**** Extracted records ****
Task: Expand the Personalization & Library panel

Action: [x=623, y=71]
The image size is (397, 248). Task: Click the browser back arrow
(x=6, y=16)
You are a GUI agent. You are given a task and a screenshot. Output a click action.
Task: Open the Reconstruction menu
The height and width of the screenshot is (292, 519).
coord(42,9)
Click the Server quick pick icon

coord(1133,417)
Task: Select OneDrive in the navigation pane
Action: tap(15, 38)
****
**** Extracted records ****
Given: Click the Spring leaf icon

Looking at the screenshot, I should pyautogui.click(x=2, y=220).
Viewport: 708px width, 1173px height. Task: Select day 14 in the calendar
****
**** Extracted records ****
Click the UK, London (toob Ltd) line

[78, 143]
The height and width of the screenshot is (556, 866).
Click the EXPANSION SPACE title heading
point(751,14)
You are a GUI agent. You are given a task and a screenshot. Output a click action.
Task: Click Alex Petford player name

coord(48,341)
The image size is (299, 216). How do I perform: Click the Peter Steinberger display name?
****
**Exercise objective**
Please write out, exactly as they appear above, only the lines in the stretch from the line with "Given: Click the Spring leaf icon" through the line with "Viewport: 708px width, 1173px".

**Solution below**
Given: Click the Spring leaf icon

Looking at the screenshot, I should pyautogui.click(x=2, y=220).
Viewport: 708px width, 1173px height. Task: Select day 14 in the calendar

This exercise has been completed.